Friday 2 May 2014

Separated twins who led uncannily similar lives on opposite sides of the Atlantic

Twins Elizabeth Hamel and Ann Hunt have been reunited after 78 years

The last time they were side by side was as babies in their mother’s arms.
But 78 years later, after being separated before they were 20 weeks old, long lost twin sisters named Ann and Elizabeth have finally been reunited.

They spent lifetimes apart in different countries; one never knew she had a sister, the other never knew where her adopted twin might be.
This week they met for the first time – to discover striking parallels in the separate paths they followed.
After hugging and shedding tears of joy, they caught up on old times in their first face-to-face conversation.
Their time apart is said to be the longest that twins have been separated, an unwitting achievement that will give experts extra insight into a fascinating phenomenon.
Despite growing up apart, carving out lives in different cultures and being separated by 5,000 miles, both married someone called Jim, found religion, became grandmothers, then widows. 
When they opened the family albums for each other they also discovered that each enjoys goofing about in front of the camera. When they’re together, they share some of the same mannerisms.

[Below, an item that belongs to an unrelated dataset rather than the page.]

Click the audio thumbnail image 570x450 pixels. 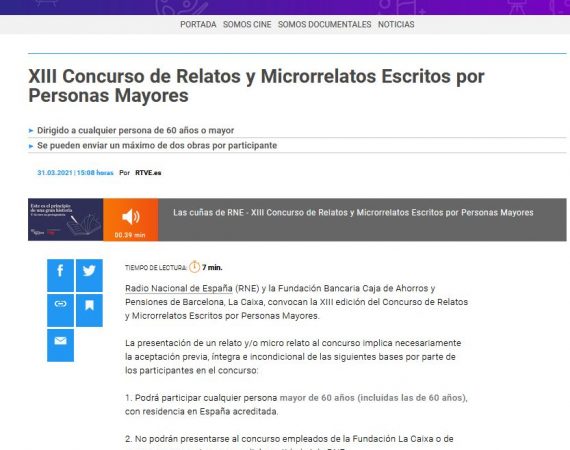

They even chose the same words as they approached each other for the first time with arms outstretched: ‘How lovely!’ they said, almost in unison.

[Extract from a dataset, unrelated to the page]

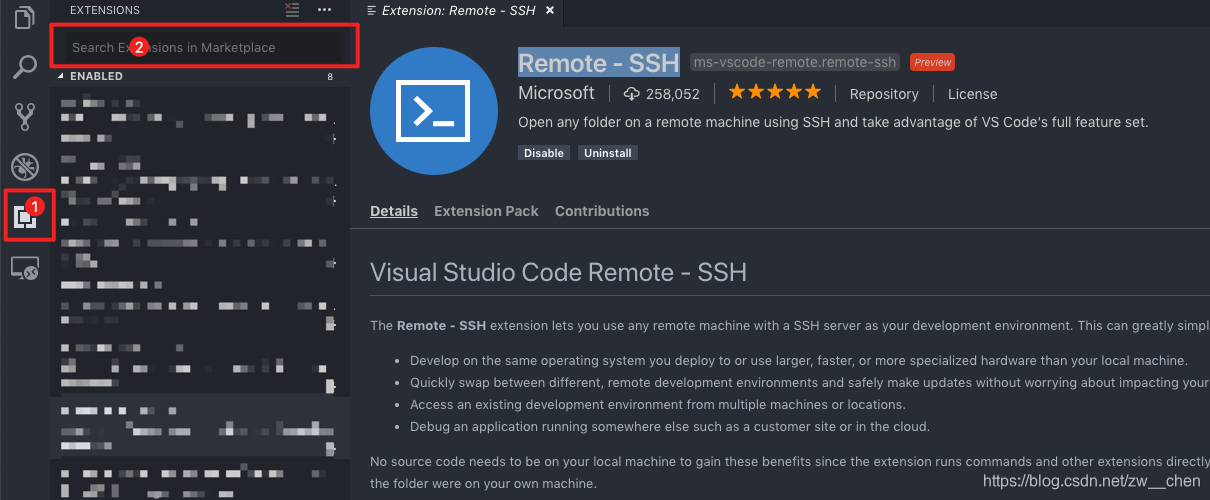
Task: Open the Search view in activity bar
Action: (x=24, y=67)
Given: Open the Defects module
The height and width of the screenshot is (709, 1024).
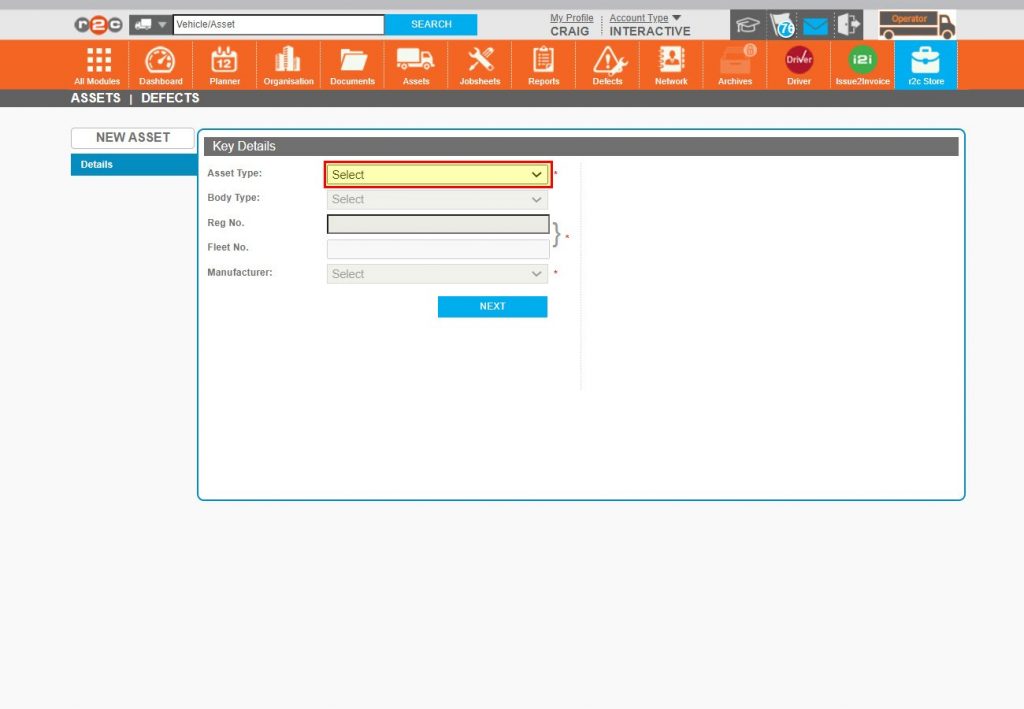Looking at the screenshot, I should (x=607, y=63).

The poignant story began when the sisters were born Elizabeth Ann Lamb and Patricia Susan Lamb on February 28, 1936, in Hampshire. 

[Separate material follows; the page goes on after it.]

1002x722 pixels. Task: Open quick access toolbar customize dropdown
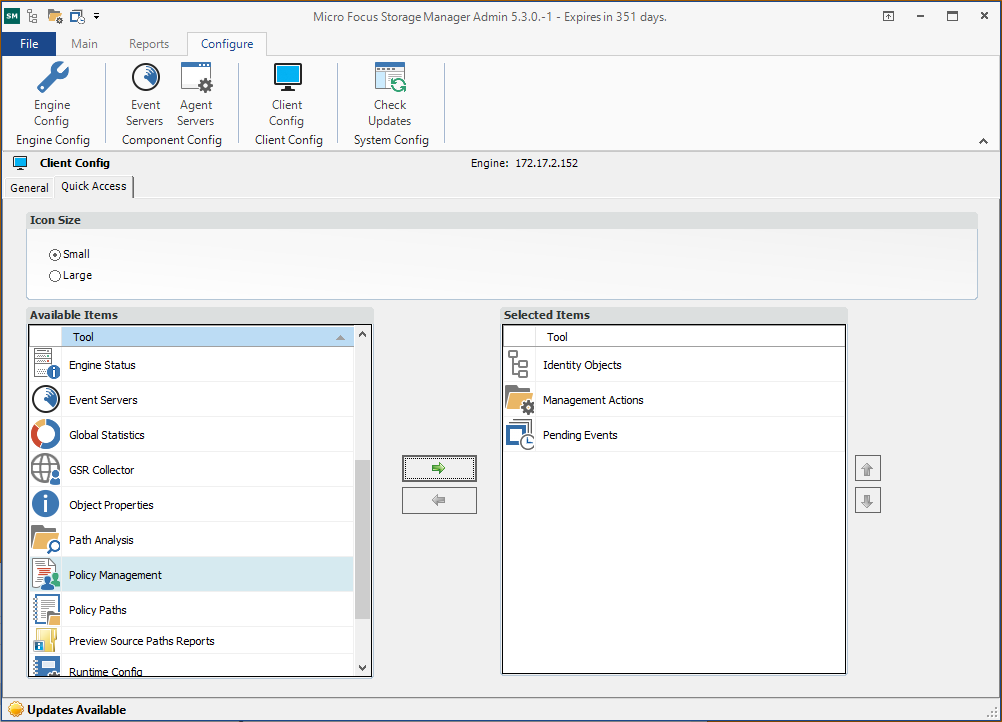click(97, 16)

Their father was stationed at Aldershot barracks and had a fling with Alice Lamb, a domestic servant for a well-to-do family nearby. He never saw his daughters.
Alice, who would almost certainly have been stigmatised for having children out of wedlock, and would probably have had to abandon her job to bring up two babies simultaneously, was forced to offer them for adoption. Patricia was raised by Hector and Gladys Wilson, a local family, who named her Ann.
But Elizabeth had curvature of the spine and was deemed unsuitable for adoption. So Alice kept her and called on friends and an aunt to help raise her. She was 15 before her mother told her she had a twin who was adopted, but she didn’t try to trace her sibling while her mother was alive. And when Alice died in 1980, the adoption papers and other records had been lost.
Elizabeth moved to Chester, joined the Royal Navy and married an American sailor. The couple settled in Portland, Oregon, and raised two boys there.
Coincidentally, Ann discovered her past at almost the same time as Elizabeth. Her aunt told her the Wilsons were not her natural parents and she immediately went home to ask her stepmother. She cannot explain it now, but the way she phrased the question might have been significant. Although she never knew she was a twin, she asked: ‘Were we adopted?’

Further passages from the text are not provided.